In the past three years, a structural engineer determined the old brick 12-classroom building needs to be shored up, said Mark LeBlanc, facility construction program manager for Gwinnett. The parking lot now has to be tiered because the property slopes in two directions. Construction and materials costs have risen since the coronavirus pandemic. A historical study and a preservation committee of former students have unearthed new artifacts and generated new exhibit plans.
“The end result will be a building that can be used for the next 50 years,” LeBlanc said.
The 11,000-square-foot building will double in size, including a two-story addition with a separate entrance to the museum and a community event space.
CAS Architecture
CAS Architecture
The preservation committee has collected yearbooks, class rings, school event programs, photos, an old desk and a piano, LeBlanc said. The museum will include the school’s gymnasium floor. Oral histories of the school will be played at a kiosk and quoted on the walls of the exhibit, he said.

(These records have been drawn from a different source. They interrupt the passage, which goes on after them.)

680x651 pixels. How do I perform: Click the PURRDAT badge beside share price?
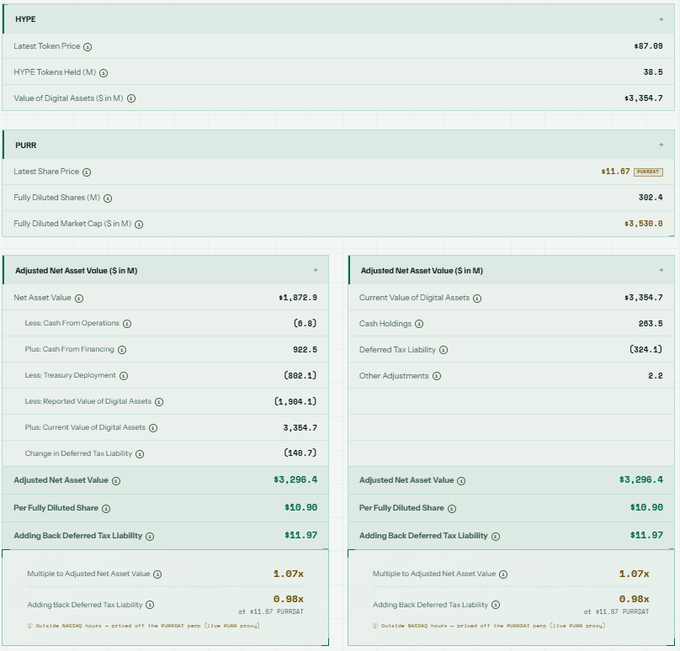point(648,172)
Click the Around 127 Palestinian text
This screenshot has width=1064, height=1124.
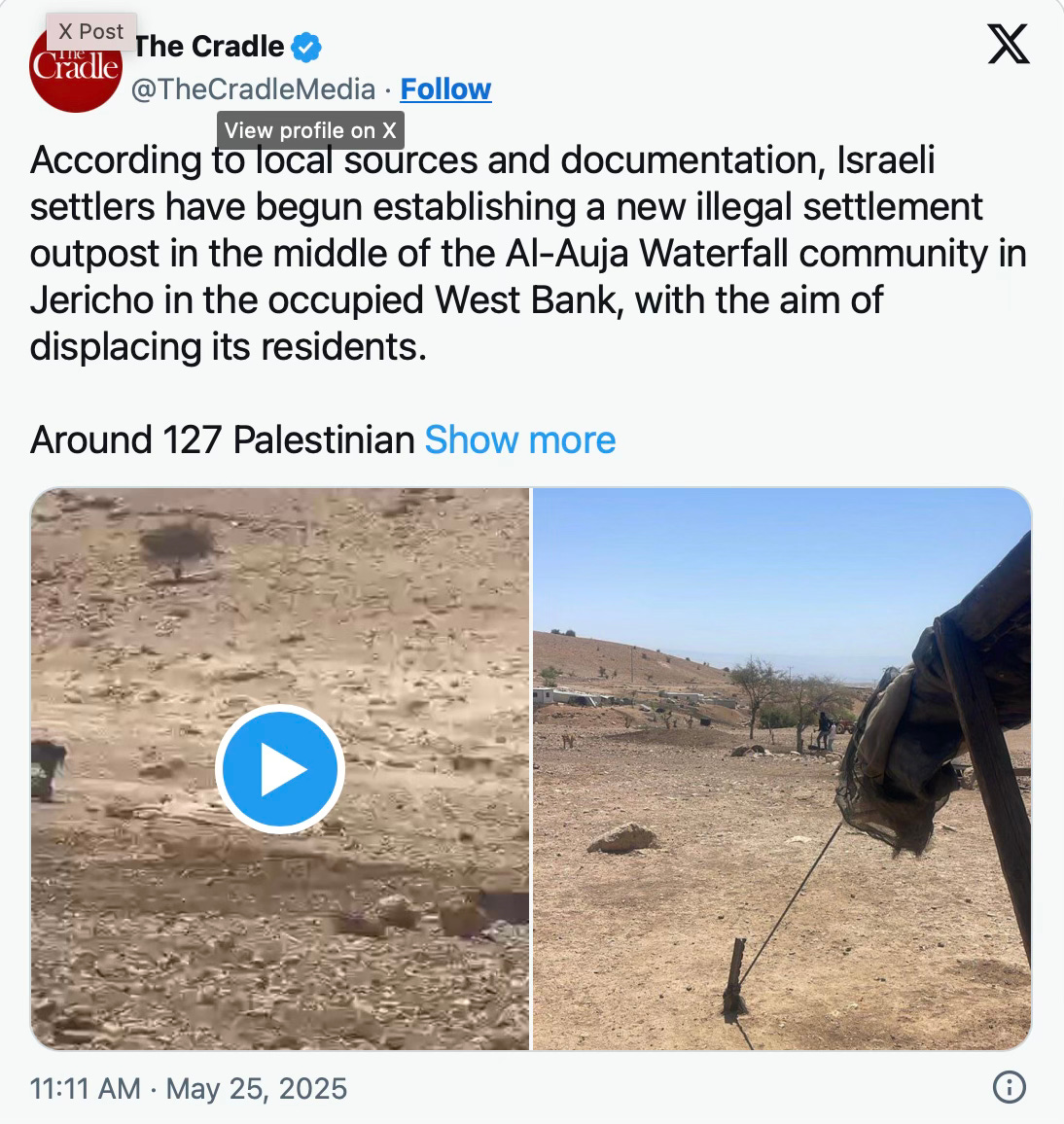[223, 439]
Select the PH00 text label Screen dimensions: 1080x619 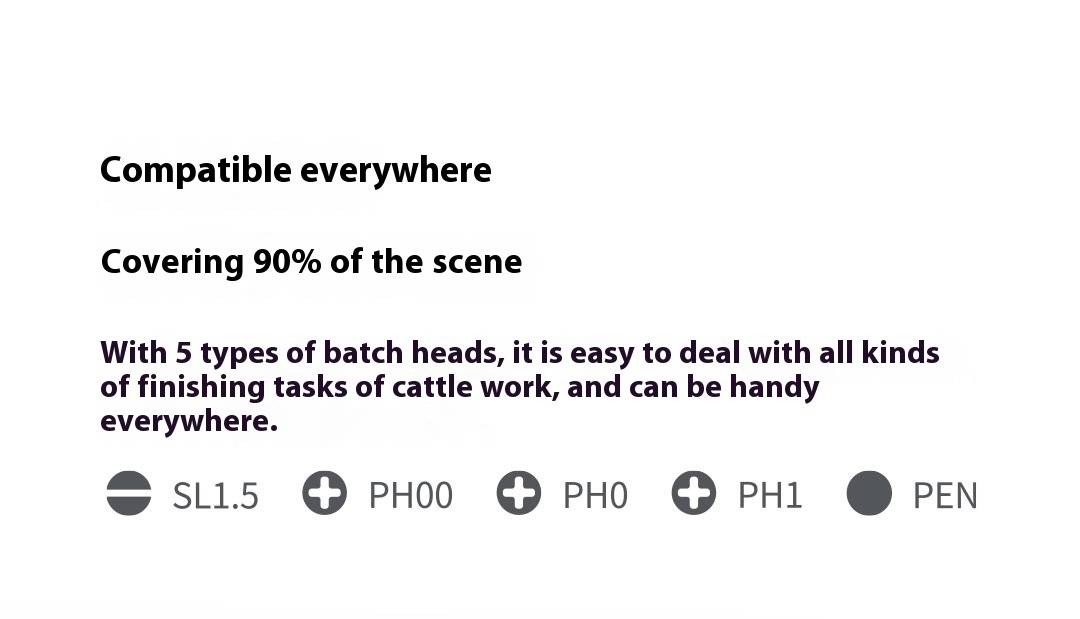pyautogui.click(x=411, y=495)
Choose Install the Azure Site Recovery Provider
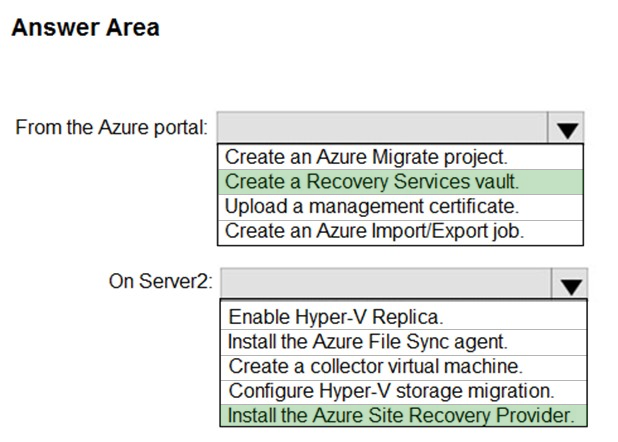618x442 pixels. [404, 416]
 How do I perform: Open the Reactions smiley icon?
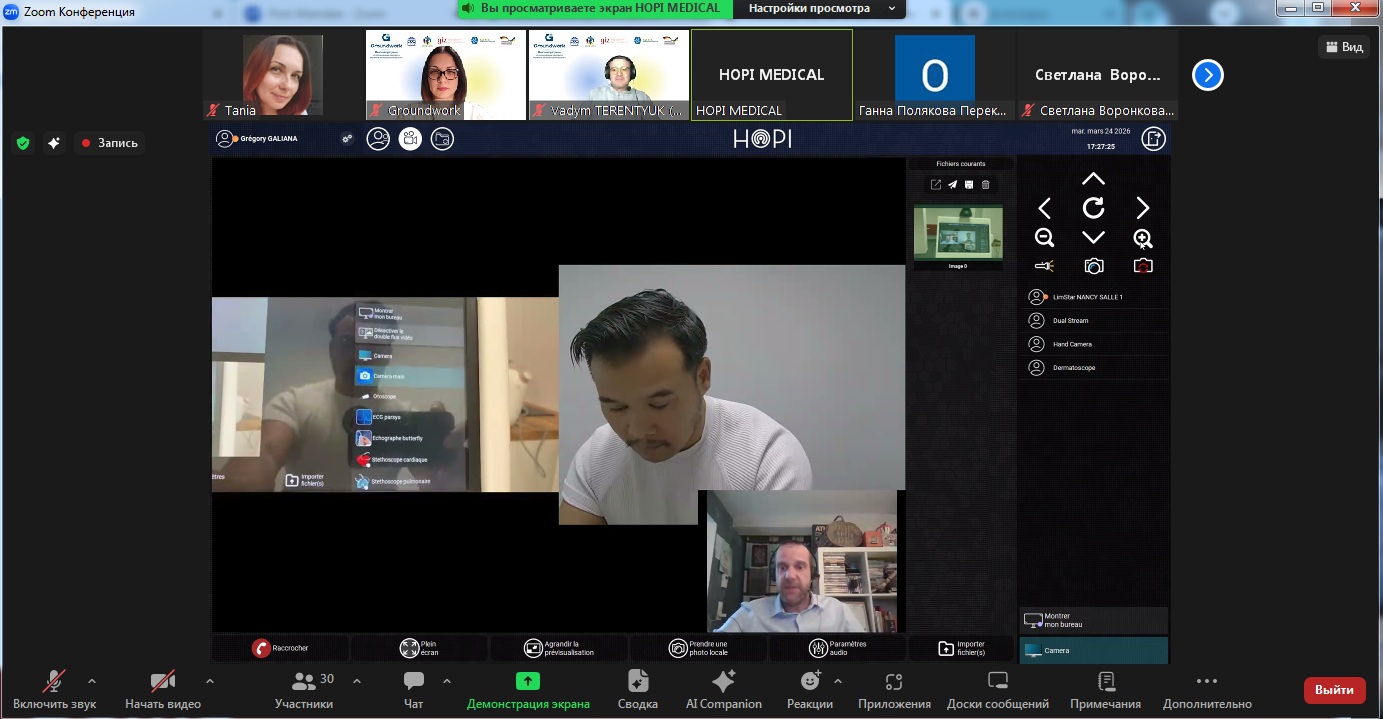pos(810,681)
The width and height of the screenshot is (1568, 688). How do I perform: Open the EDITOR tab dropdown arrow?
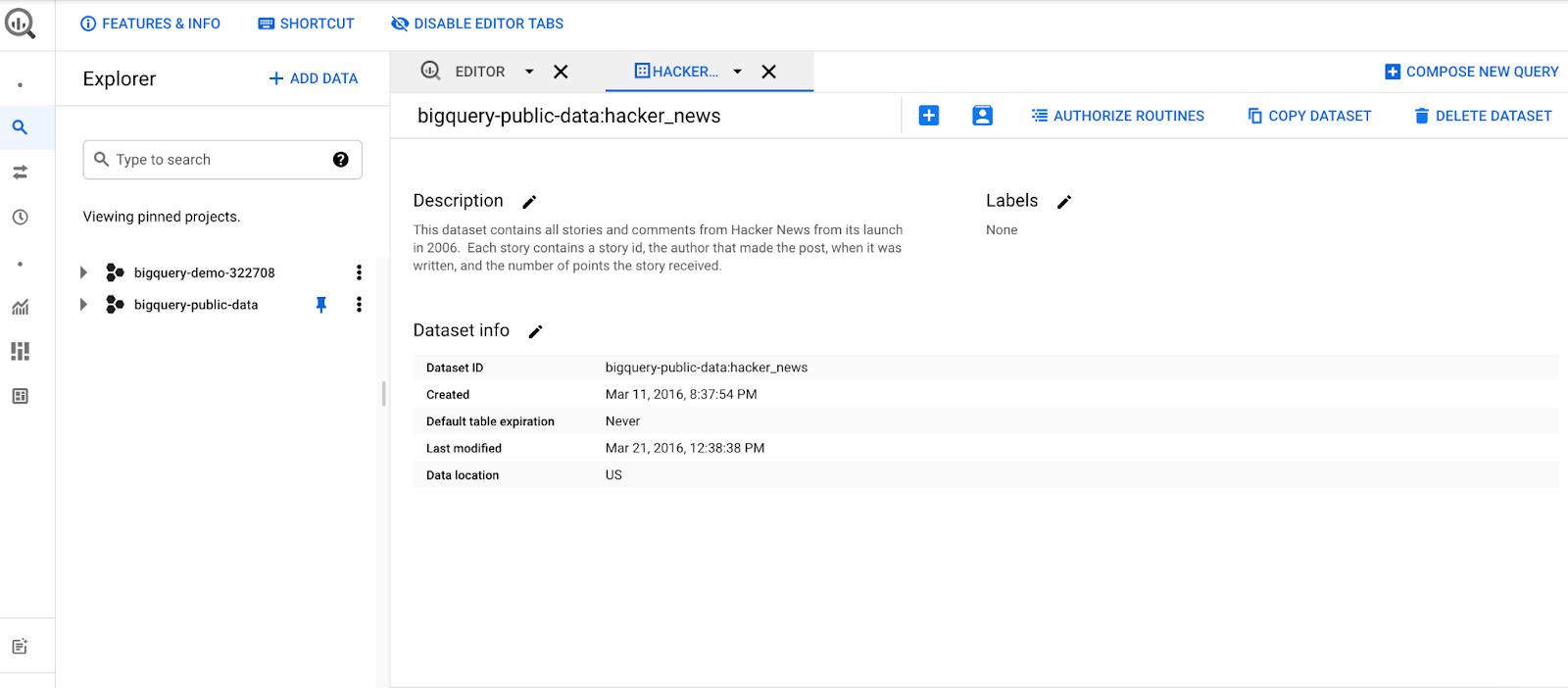point(529,72)
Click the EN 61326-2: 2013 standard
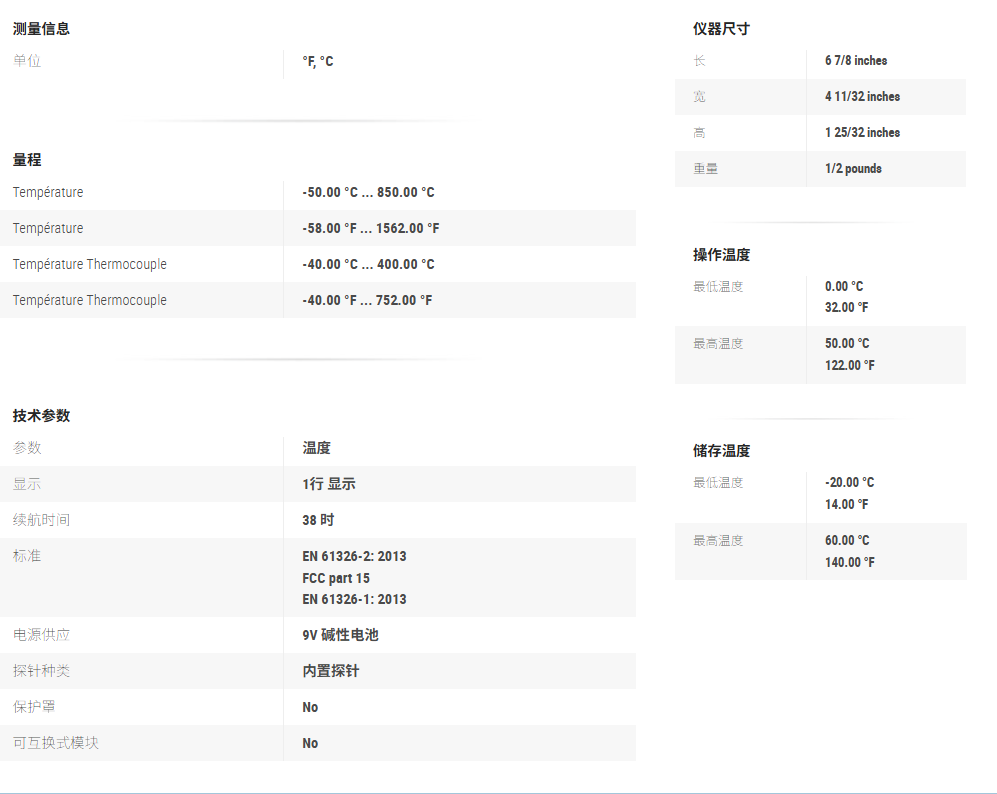Image resolution: width=997 pixels, height=794 pixels. (x=354, y=556)
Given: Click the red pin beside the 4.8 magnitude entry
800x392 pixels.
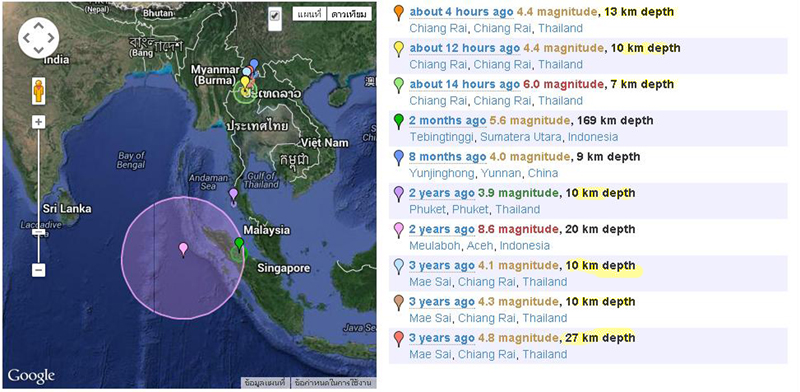Looking at the screenshot, I should pyautogui.click(x=399, y=339).
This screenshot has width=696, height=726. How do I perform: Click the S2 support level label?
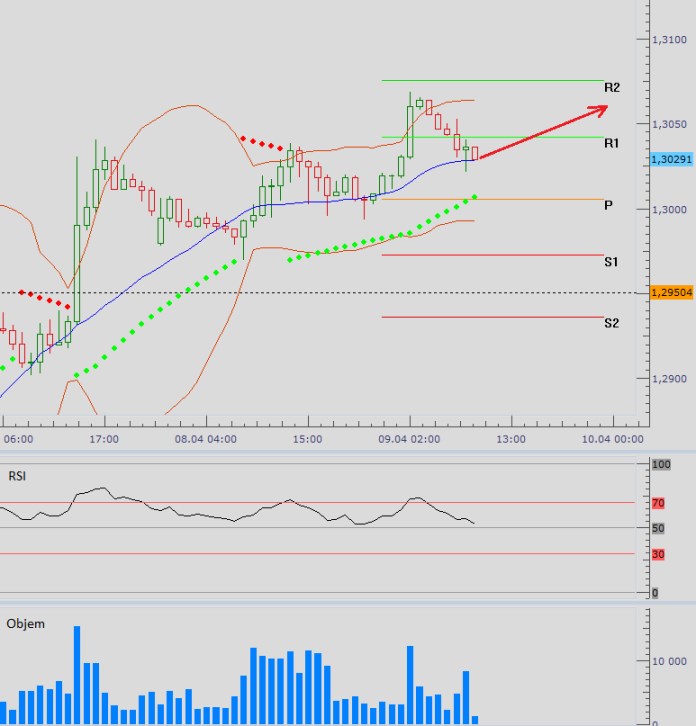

“The best artifact we have is our preservation committee,” LeBlanc said. “This has been a real collaboration.”
Pews and stained glass windows will also be displayed from the now-demolished Mount Calvary United Methodist Church across the street, where Hooper-Renwick students performed concerts and plays.
New South Associates produced a historical report on the African-American school system in Gwinnett for the project, from which the county is extracting six storyboards, LeBlanc said.
Jamie Spaar
Jamie Spaar
Part of the funding increase will pay for museum-quality glass display cases and the creation of murals from old photographs and maps, LeBlanc said.
Hooper-Renwick was built in 1951 and served students from the first through 12th grades until desegregation in 1968. There was another Black school in Duluth at the time, but it stopped at eighth grade. After desegregation, Gwinnett County Public Schools used the Hooper-Renwick building for storage, offices and an alternative school.
The original building will become a branch of the Gwinnett County Public Library system, with added space in the back for tech-focused “learning labs.” Some classroom walls have been demolished to create a large open space for the library, but each classroom’s footprint will be preserved with room numbers and different colors, LeBlanc said.
CAS Architecture
CAS Architecture
The original wooden ceiling beams will be exposed and more windows will be installed similar to those originally in the school.
“We did not want to lose the history of this building,” LeBlanc said.
Completion is expected at the end of next year, he said.